The hermeneutic orientation pursued in Anteaesthetics requires an understanding of the aesthetic as foundational to the antiblack world. I argue that the black is at once vestibular to and the terminus of the racial regime of aesthetics. This regime is not ancillary within but rather constitutive of the modern world and the antiblack metaphysics through which this world coheres. However, an anteaesthetic orientation also crucially requires theoretically attending to the racially gendered character, not simply of the myriad representational forms antiblackness assumes but of the material-discursive (re)production of aesthetic form itself. Anteaesthetics argues that the operations which reproduce blackness as threshold for the antiblack world are both irreducibly corporeal and racially gendered, borne singularly by the black feminine. This black feminine fleshly bearing, in turn, involves not only the reproduction of blackness as the constitutive and delimiting threshold of the racial regime of aesthetics but also the reproduction of blackness as a dehiscence that this regime must constantly work to suture. Dehiscence, as Jared Sexton notes, is definitionally polyvalent, “indicating, in surgical medicine, the opening up of a wound along the lines of incision . . . or, in botany, the opening up of plants along a seam at the age of maturity as a means of dissemination, or, in otology, the perforation in the inner ear labyrinth causing chronic disequilibrium or vertigo.”71

Black art compels us to think through the irreducibly corporeal, reproductive cut of this dehiscence. Grappling with the dehiscent anteriority to which black art turns us makes it possible to approach a radically ulterior vantage. The anteaesthetic experiments that comprise this book proceed through a series of racially gendered recursive deconstructions. These practices do not fashion another world nor supersede the world they would refuse; rather, they inhabit the world’s negative underside. One might be tempted to call this underside a netherworld, but only if the etymological emphasis falls on nether—for this inhabitancy is neither worldly nor worlding but an illimitable descent made to come before the world.

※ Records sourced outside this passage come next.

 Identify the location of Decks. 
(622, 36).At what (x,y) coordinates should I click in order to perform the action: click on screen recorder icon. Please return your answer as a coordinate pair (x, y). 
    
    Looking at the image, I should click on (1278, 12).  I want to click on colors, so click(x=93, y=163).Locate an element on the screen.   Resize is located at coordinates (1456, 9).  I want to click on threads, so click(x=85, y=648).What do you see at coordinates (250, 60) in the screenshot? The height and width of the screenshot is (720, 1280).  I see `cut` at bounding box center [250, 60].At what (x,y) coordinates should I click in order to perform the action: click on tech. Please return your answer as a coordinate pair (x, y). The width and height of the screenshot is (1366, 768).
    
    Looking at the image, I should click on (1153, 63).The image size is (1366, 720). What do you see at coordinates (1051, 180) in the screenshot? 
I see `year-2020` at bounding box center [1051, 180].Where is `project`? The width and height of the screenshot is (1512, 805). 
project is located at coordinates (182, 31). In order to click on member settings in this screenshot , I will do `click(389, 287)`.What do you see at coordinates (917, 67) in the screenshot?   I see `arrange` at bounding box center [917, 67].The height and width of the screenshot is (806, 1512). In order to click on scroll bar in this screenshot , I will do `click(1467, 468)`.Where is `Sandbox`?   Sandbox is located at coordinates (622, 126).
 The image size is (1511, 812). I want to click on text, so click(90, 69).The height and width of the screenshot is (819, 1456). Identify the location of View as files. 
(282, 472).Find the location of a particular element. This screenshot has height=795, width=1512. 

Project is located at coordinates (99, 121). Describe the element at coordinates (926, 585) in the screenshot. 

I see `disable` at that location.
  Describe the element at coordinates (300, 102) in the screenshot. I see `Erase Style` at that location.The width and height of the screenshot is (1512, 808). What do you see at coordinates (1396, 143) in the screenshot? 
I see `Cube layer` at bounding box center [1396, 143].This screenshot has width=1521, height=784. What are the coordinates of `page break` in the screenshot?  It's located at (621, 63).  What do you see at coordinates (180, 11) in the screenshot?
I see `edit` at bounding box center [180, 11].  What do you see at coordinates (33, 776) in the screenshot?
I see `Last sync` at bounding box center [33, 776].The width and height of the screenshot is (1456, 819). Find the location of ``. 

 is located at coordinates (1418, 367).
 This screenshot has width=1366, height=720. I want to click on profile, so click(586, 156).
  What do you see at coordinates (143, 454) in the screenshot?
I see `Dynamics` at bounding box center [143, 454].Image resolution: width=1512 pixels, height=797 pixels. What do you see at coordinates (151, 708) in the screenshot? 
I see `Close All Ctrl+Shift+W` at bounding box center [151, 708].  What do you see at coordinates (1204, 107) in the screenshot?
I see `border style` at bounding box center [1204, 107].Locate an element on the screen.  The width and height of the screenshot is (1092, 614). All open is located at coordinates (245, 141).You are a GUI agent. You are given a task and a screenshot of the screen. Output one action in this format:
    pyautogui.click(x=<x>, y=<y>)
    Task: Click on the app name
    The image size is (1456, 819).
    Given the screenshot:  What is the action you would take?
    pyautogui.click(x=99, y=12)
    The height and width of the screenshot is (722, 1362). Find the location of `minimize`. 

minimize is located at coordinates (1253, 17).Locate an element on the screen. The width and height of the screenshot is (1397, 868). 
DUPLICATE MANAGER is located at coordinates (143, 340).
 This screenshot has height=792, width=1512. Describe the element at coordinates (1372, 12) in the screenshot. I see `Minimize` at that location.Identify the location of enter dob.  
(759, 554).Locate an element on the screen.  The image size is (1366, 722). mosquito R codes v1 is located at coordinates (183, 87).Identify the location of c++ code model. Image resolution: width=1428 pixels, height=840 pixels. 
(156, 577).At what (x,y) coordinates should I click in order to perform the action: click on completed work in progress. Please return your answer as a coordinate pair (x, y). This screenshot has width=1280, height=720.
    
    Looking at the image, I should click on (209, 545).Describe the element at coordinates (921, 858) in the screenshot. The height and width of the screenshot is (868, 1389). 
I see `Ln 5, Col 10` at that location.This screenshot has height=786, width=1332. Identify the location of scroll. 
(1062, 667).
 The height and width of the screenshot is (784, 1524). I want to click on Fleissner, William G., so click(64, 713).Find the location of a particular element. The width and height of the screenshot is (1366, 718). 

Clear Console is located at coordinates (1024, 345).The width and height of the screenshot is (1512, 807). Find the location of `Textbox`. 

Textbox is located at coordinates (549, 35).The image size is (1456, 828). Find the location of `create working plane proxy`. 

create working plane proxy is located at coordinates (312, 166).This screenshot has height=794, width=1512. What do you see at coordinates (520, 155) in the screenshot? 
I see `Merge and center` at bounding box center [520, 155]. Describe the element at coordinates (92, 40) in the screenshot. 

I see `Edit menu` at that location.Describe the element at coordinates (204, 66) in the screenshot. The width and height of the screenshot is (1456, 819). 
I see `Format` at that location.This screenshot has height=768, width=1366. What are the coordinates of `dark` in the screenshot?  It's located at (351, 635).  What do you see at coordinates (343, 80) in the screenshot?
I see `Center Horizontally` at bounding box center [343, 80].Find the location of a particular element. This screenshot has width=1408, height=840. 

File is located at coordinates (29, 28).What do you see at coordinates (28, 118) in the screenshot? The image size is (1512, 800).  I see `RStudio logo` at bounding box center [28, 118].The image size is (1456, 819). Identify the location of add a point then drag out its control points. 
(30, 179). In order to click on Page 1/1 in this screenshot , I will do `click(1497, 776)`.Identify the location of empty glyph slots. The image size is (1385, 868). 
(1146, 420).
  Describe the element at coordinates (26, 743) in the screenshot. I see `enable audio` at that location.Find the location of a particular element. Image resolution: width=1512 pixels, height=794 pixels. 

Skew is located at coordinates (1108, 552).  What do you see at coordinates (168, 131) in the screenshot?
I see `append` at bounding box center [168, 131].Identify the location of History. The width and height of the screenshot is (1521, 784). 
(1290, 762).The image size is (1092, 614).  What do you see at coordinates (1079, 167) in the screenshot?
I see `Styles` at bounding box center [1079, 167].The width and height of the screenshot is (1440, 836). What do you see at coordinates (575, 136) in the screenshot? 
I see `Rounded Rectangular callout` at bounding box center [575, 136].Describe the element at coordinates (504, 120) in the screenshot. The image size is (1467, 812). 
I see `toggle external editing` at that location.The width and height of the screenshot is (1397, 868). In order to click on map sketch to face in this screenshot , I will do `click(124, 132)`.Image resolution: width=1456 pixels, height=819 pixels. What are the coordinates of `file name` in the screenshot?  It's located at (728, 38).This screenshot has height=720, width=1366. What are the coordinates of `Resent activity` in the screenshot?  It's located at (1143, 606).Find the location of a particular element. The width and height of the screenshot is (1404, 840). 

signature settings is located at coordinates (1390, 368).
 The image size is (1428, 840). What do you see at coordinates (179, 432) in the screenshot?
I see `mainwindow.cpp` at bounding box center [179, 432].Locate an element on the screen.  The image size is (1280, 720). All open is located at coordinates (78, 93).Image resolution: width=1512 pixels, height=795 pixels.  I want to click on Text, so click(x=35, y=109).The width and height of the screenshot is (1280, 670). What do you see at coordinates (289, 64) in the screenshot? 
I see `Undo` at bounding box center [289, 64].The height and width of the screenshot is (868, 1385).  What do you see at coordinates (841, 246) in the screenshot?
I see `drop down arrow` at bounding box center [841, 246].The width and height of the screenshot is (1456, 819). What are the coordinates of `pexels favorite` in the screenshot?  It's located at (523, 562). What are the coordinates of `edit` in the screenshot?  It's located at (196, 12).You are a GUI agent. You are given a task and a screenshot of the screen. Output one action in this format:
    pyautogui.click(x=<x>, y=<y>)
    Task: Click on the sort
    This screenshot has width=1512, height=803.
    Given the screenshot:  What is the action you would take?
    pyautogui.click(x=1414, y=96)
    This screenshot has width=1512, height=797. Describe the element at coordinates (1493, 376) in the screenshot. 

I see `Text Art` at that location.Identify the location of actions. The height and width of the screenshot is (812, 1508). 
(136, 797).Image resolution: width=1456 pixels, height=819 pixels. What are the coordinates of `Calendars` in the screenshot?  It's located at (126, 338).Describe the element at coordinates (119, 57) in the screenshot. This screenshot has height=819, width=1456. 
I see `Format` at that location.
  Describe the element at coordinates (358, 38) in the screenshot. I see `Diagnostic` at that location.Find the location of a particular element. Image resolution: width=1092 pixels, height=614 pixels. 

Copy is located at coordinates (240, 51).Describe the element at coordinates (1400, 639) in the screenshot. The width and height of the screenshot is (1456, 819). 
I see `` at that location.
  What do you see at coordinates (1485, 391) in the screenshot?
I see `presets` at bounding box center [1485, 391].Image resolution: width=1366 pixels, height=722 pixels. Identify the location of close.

From the Anti-Aesthetic to Anteaesthetics

In the introduction to his 1983 anthology of collected essays, The Anti-Aesthetic: Essays on Postmodern Culture, Hal Foster raises the aesthetic as a concept worthy of critical interrogation. While Foster places emphasis on the historicity of forms and the periodization of the aesthetic with respect to both modernism and postmodernism, he alludes to the postmodern as having thrown the very notion of the aesthetic into philosophical and conceptual disarray. Foster stresses that the rhetorical choice to organize the volume’s diverse intellectual concerns under the rubric of the “anti-aesthetic” is emphatically not in order to make “one more assertion of the negation of art or of representation as such.”72 In fact, Foster states, these essays “take for granted that we are never outside representation—or rather, never outside its politics.”73 What Foster terms the “anti-aesthetic” aims at “a critique which destructures the order of representations in order to reinscribe them.”74 In this respect, Foster continues:

“Anti-aesthetic” . . . signals that the very notion of the aesthetic, its network of ideas, is in question here: the idea that aesthetic experience exists apart, without “purpose,” all but beyond history, or that art can now effect a world at once (inter)subjective, concrete and universal—a symbolic totality. Like “postmodernism,” then, “anti-aesthetic” marks a cultural position on the present: are categories afforded by the aesthetic still valid? . . . More locally, “anti-aesthetic” also signals a practice, cross-disciplinary in nature, that is sensitive to cultural forms engaged in a politic (e.g., feminist art) or rooted in a vernacular—that is, to forms that deny the idea of a privileged aesthetic realm.75

Foster’s remarks have the virtue of foregrounding a critique of art that would purport or aspire to an unmitigated, universal purview, as well as a critique of the presumption that aesthetic experience could ever be post-historical. He is also attuned to the ways in which putatively subversive aesthetics are not immune to instrumentalization and thus even a strategy of Adornoian “negative commitment” might have exhausted its utility for defying the encroachments and recuperations of late capitalism. Foster’s term anti-aesthetic is a declaration of the need for and a reaching toward a new “practice of resistance,” with implications for both the means and methods of artistic production as well as critical reception.76 Anteaesthetics, however, proposes and contends with a problematic which is anterior to the critical art historical procedure advocated by Foster, an anterepresentational dilemma from which no amount of revision or rectification of the order of representation can release us.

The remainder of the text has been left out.